ADF STAFF
Senegalese artist Fally Sene Sow took inspiration from the depressing days of the COVID-19 pandemic to build a vision of what his neighborhood might someday resemble in Dakar.
He built an array of model buildings in a room, each in varying stages of dilapidation, surrounded by skeletons and grotesque animals covering 30 square meters.
Sow, 34, is among the artists and groups chosen for the 14th Dakar Biennale, one of Africa’s oldest art celebrations. The event hadn’t been held since 2020 because of the pandemic.
“I live at the heart of the market and so I have this theater before me,” Sow told Reuters as he put finishing touches on his work.
“It is mind-blowing,” Ifeoma Dile, an art enthusiast from London, told Reuters of Sow’s work. “I have goosebumps just looking at all this and how long must it have taken him to create that in this space. It is amazing.”
The 2022 Biennale featured work from more than 2,500 artists from 85 countries. In the past, the festival has brought in up to 250,000 visitors.
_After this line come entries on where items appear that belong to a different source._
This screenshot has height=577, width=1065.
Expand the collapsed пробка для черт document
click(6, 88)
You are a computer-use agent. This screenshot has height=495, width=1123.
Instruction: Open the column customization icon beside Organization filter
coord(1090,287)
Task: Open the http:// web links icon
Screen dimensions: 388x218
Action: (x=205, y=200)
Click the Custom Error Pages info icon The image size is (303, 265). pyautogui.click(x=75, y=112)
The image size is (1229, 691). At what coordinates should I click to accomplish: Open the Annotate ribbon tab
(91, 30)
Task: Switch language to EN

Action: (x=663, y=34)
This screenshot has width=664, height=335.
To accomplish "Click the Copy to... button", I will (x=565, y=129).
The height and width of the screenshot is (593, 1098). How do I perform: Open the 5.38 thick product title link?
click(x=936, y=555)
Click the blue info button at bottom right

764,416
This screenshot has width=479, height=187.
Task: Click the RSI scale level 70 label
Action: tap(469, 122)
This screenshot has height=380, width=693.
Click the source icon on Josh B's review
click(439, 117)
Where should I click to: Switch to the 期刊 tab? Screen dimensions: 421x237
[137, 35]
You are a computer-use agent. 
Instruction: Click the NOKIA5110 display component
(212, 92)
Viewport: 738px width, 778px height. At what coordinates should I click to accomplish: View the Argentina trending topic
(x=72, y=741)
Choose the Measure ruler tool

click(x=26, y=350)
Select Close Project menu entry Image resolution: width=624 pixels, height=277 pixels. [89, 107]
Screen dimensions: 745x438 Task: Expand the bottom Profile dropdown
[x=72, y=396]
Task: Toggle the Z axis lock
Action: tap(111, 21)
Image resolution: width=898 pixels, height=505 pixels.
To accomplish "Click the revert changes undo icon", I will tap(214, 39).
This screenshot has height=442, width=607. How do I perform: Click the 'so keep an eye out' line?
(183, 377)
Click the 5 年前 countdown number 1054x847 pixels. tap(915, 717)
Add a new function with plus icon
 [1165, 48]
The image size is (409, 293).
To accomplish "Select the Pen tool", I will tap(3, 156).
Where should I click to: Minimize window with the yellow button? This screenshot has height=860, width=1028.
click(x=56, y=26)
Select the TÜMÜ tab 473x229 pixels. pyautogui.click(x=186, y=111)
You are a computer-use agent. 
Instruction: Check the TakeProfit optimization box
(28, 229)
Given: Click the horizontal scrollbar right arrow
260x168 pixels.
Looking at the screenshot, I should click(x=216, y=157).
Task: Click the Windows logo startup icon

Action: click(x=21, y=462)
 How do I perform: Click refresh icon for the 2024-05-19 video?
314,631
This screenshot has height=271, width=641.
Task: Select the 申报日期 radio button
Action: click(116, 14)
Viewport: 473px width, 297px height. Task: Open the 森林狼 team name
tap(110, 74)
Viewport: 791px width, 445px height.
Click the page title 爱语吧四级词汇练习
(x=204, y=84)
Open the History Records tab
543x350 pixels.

One installment along the beach shows two pyramid-shaped mausoleums. Dozens of faces appear to scream from interior and outside walls. A line of shoes leads away from the tombs and toward the cliff edge of Dakar’s corniche, an image by Senegalese artist Yakhya Ba intended to show migrant struggles.
Egyptian artist Khaled Zaki’s large yellow dog sculpture is intended for children, and to draw attention to the problem of stray canines in Dakar.
The festival took place as war raged in Europe between Russia and Ukraine. Artistic director El Hadji Malick Ndiaye told Agence France-Presse that art was necessary to encourage reflection in such difficult times.
“When weapons crackle, we must make sure culture does too,” he said.